Thanks, some thoughts.

[abussy]

Changing the order of the loops reduces the number of kernel calls and large copies. As a result, performance is greatly improved:

GPU	master	original PR	new loop order
A100	195	14	8.5
H100	135	9	6.5
Mi200	212	26	24

Note that this introduces some level of clunkiness. For example, all data accessed within the map! mus be isbit. Therefore, various fields of the symmetry vector must first be copied in their own arrays and transferred to the GPU. The cost of these actual copies is negligible due to the small size of the data and the low frequency of the transfer (I compared timings to a case were I did these transfer once and for all, for peace of mind).

[mfherbst]

Nice.
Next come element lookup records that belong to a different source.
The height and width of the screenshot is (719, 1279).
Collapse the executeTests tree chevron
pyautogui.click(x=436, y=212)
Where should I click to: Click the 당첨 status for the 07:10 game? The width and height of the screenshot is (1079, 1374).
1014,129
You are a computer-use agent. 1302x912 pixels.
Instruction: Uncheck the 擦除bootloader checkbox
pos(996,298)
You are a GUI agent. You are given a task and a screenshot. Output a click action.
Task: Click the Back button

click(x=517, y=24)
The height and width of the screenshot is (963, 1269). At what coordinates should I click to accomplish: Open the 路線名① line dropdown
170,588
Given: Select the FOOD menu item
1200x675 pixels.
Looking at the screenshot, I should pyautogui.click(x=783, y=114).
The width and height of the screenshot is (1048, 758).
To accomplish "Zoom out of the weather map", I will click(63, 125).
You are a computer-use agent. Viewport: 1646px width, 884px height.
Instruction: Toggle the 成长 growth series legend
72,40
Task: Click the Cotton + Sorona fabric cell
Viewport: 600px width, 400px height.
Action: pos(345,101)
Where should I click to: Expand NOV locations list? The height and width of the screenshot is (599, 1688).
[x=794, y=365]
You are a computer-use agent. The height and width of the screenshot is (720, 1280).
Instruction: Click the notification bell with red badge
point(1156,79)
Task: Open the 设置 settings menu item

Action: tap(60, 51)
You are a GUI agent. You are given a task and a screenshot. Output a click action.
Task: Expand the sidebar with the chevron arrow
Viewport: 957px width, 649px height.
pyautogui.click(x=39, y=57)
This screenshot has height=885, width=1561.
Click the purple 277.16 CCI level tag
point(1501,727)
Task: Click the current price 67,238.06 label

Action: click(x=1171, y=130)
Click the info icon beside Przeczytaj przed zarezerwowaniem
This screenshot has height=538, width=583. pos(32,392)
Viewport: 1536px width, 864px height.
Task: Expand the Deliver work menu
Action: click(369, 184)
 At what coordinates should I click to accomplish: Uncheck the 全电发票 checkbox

Your current implementation, spiked another idea: Fuse both functions. If it's too complicated don't bother, but I think it should work.

[mfherbst]

Formatting off.

[mfherbst]

Formatting

[mfherbst]

Also, how much worse is this implementation compared to the CPU version ? Can we not just make this the CPU version, too ? It looks like it should not be very much worse than what we have.

[mfherbst]

The only place where we need this is in symmetrize_ρ, where it comes right after accumulate_over_symmetries!. I think for the GPU version it would make a lot of sense to fuse these two functions into one and thus have a single map! going over all Gs. This you should be able to do with a boolean flag do_lowpass, which hopefully Julia is smart enough to constant-prop into the GPU kernel and fully compile away if set to false.

Again feel free to make this fused function also the CPU function if this does not hurt performance too much.